▶ _EXERCISE PROMPT_: Repeat each of the entries below word for word, leaving out the pictures.
··········
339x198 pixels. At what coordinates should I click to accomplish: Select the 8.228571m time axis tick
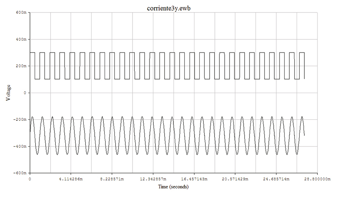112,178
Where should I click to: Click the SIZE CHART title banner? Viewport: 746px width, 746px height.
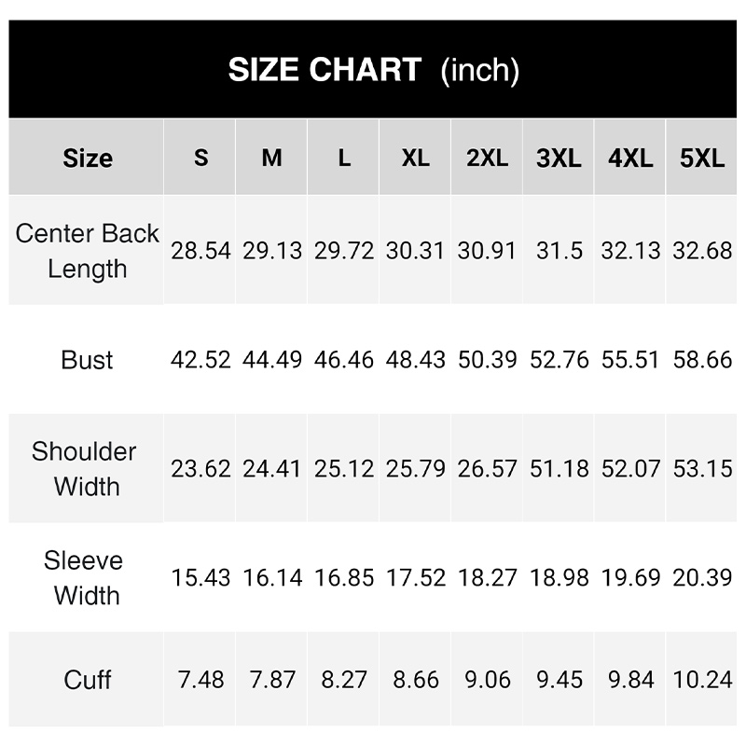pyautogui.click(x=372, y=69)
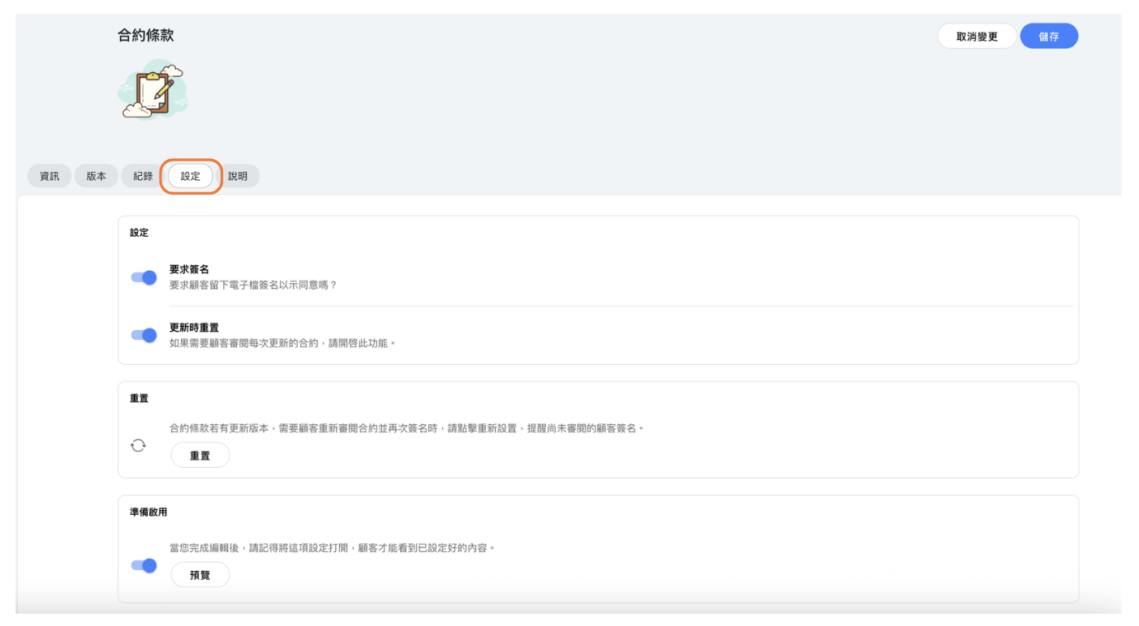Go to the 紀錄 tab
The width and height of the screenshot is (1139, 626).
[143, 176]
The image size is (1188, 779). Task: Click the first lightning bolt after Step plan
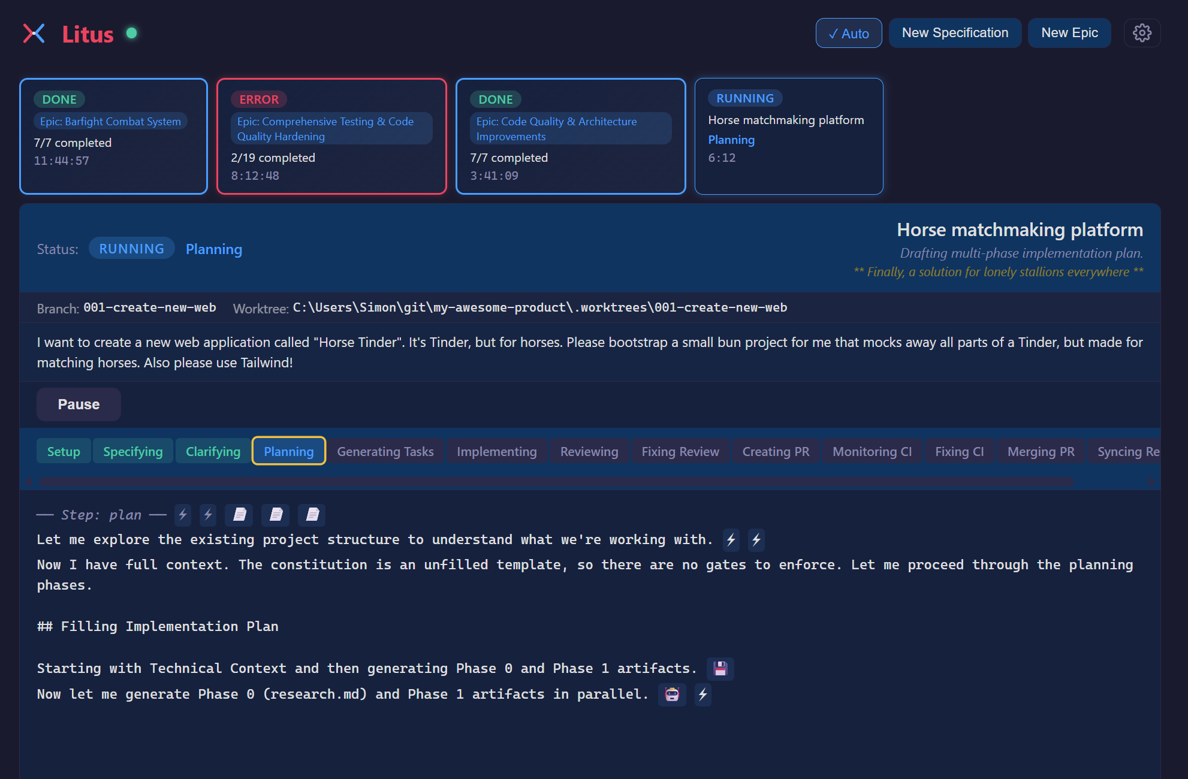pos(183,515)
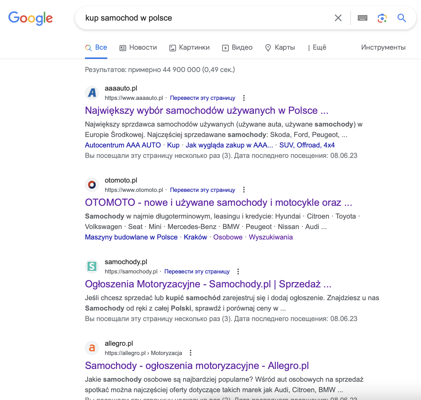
··········
▶ _FINISHED EXERCISE_:
339x198 pixels. At what coordinates should I click to accomplish: Select the 8.228571m time axis tick
112,178
Where should I click to: Click the SIZE CHART title banner? Viewport: 746px width, 746px height.
pyautogui.click(x=372, y=69)
Go to the 紀錄 tab
The width and height of the screenshot is (1139, 626).
[143, 176]
The image size is (1188, 779). Task: Click the first lightning bolt after Step plan
pos(183,515)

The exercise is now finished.